#### [The data]
+ + +

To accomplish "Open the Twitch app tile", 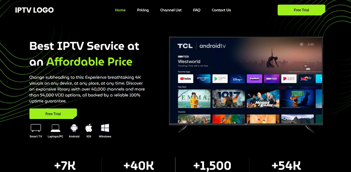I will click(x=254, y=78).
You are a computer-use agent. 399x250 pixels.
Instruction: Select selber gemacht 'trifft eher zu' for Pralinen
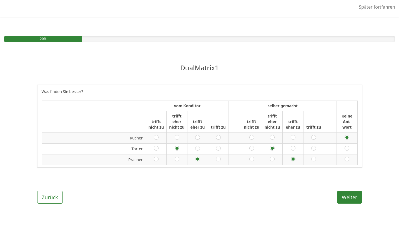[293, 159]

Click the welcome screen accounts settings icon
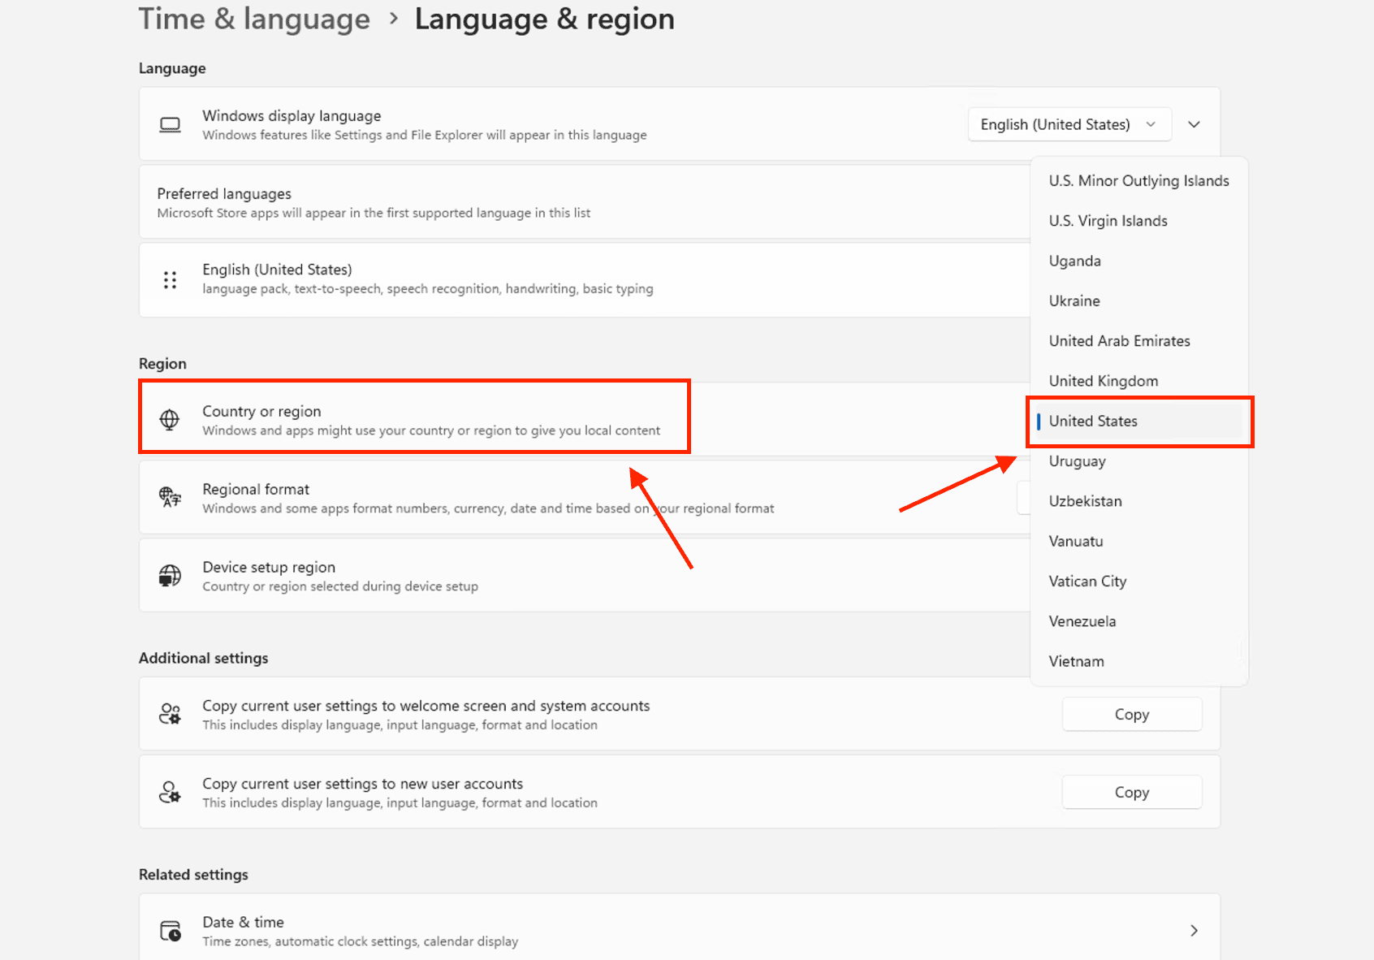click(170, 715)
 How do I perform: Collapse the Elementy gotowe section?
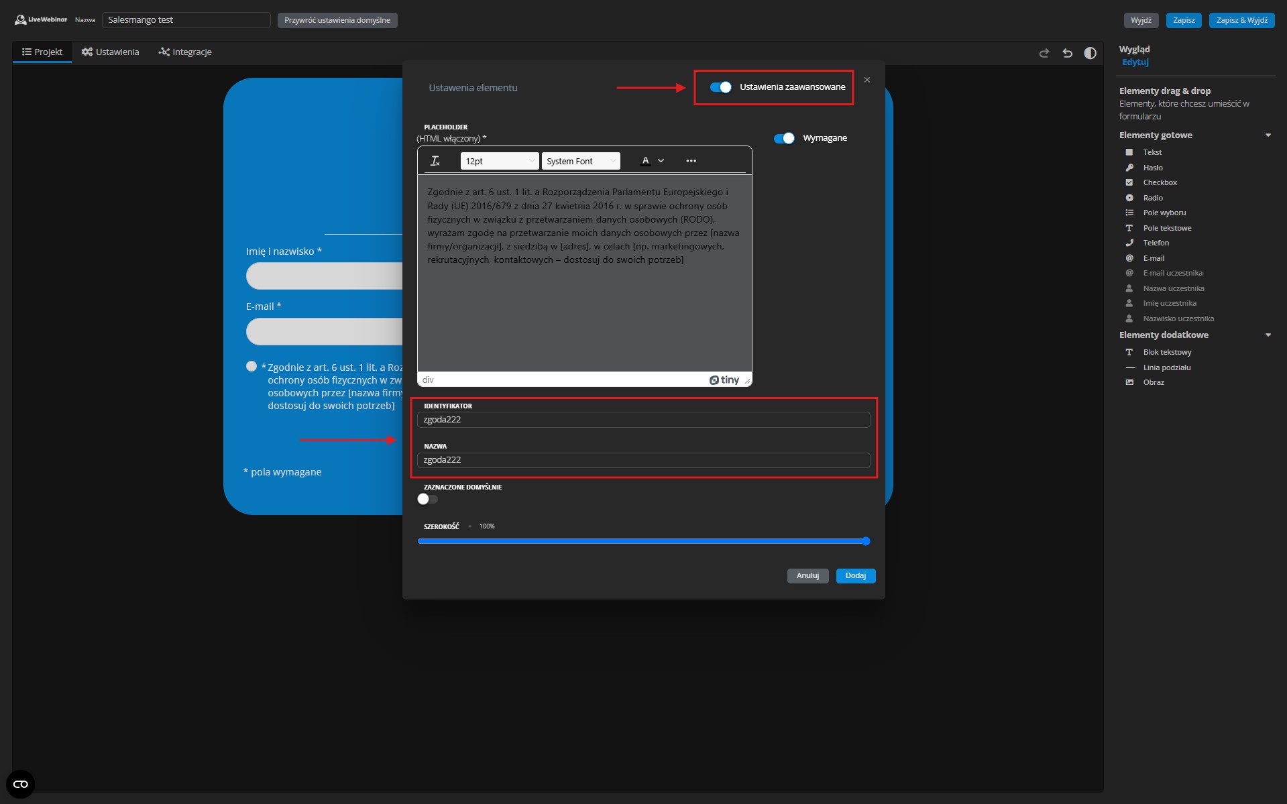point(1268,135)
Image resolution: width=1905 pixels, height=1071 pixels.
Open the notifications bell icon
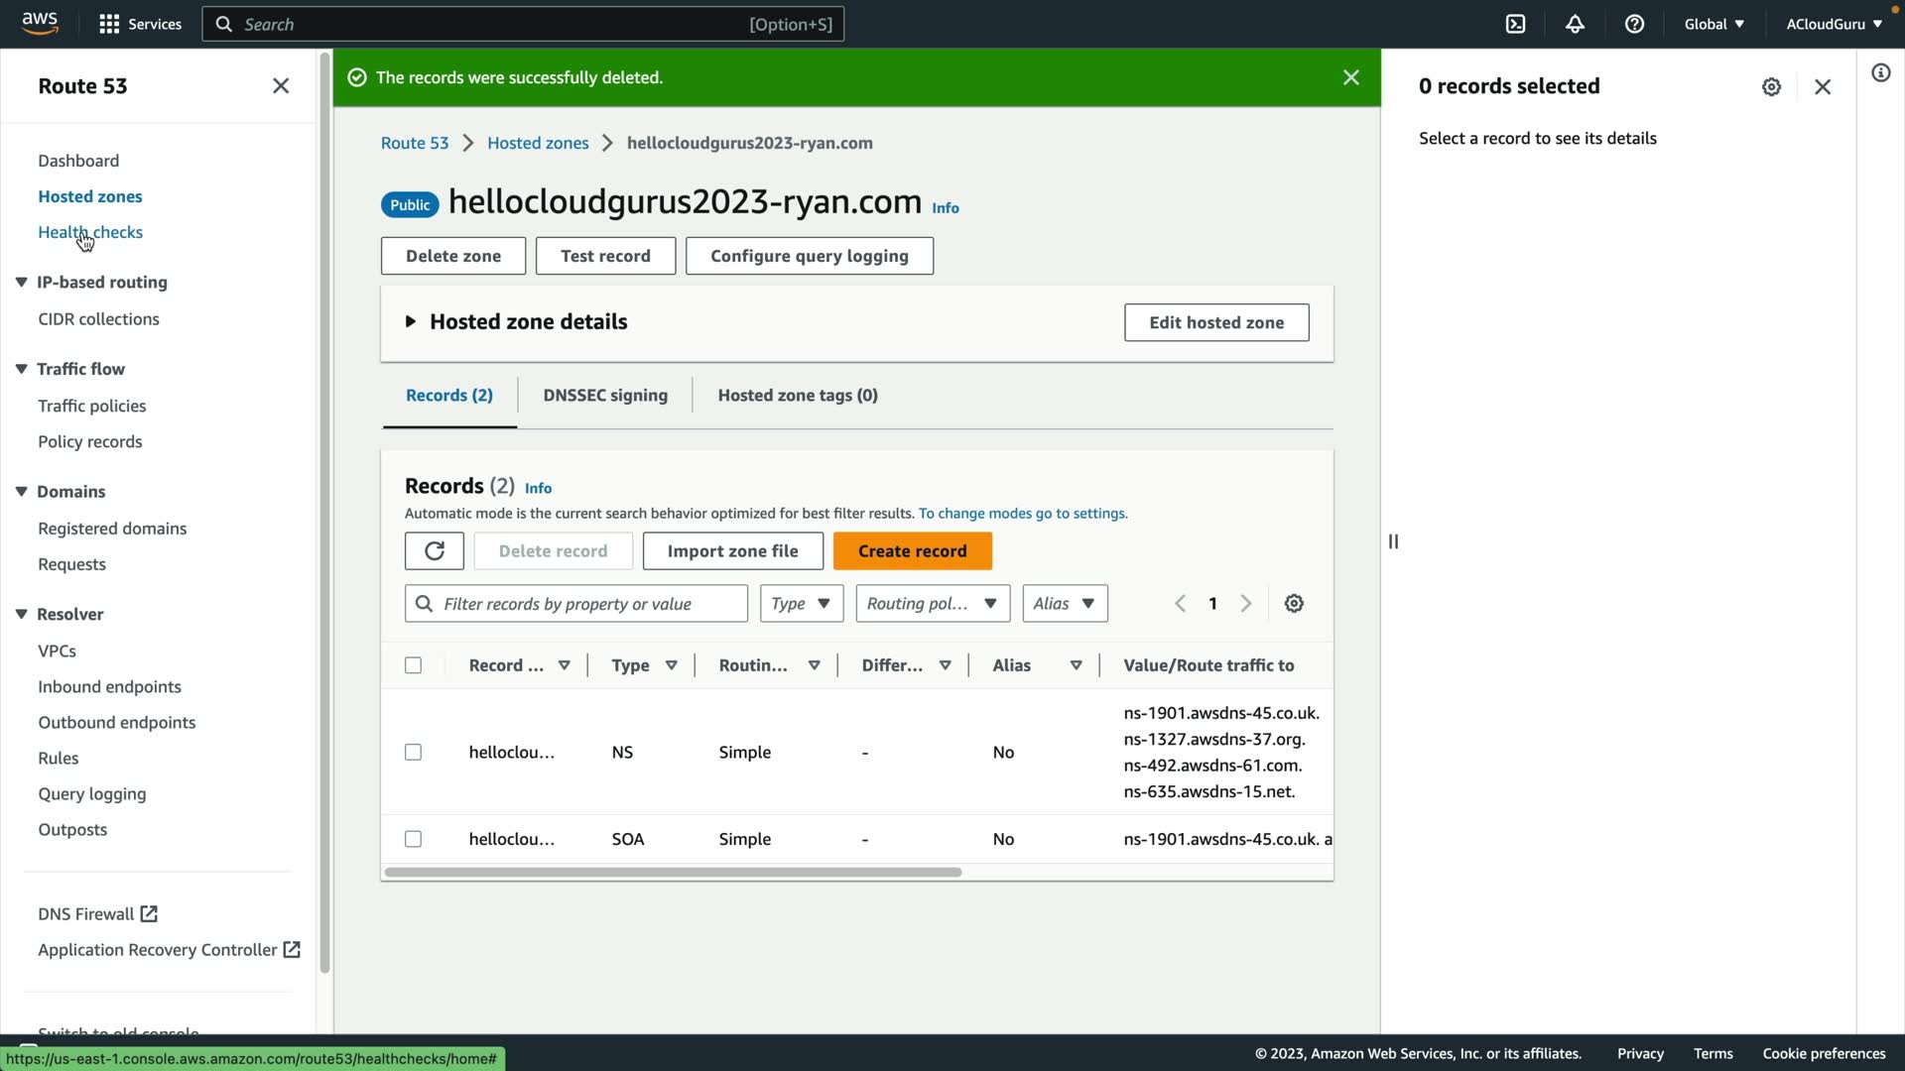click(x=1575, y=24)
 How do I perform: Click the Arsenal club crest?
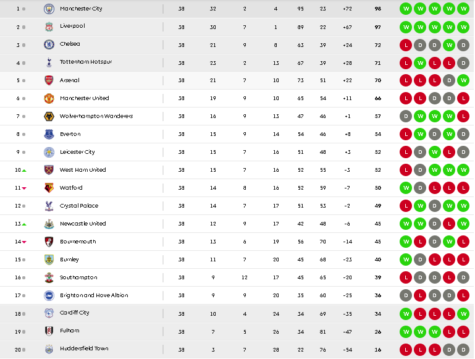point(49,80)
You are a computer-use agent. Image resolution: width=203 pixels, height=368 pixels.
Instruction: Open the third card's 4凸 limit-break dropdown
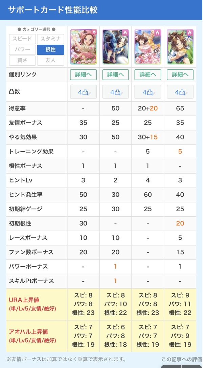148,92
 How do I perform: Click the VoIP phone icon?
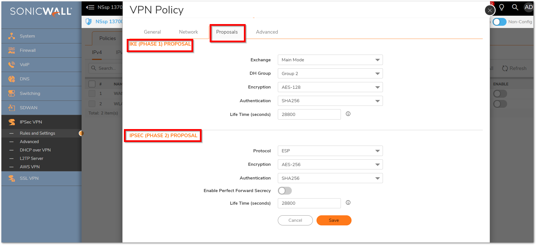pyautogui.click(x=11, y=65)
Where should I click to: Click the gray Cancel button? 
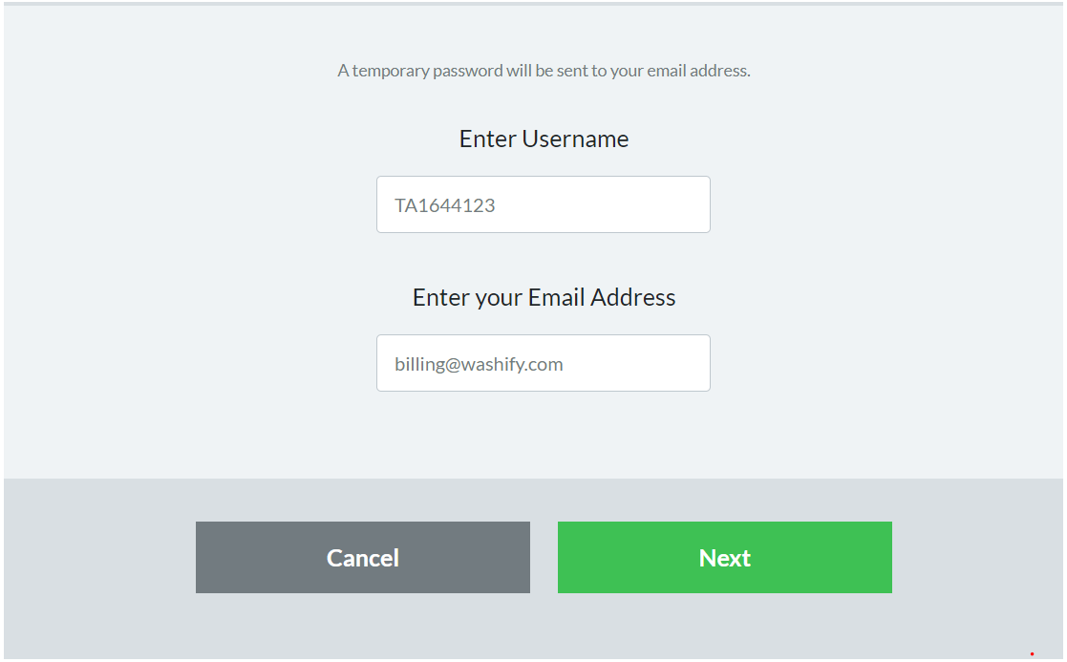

+ + +

#### [Written problem]
Reproduce the stretch of the records from the line that contains "How do I perform: Click the VoIP phone icon?" through the end of the records, both ends included, without the pictures.

#### [Written answer]
 How do I perform: Click the VoIP phone icon?
pyautogui.click(x=11, y=65)
Where should I click to: Click the gray Cancel button? 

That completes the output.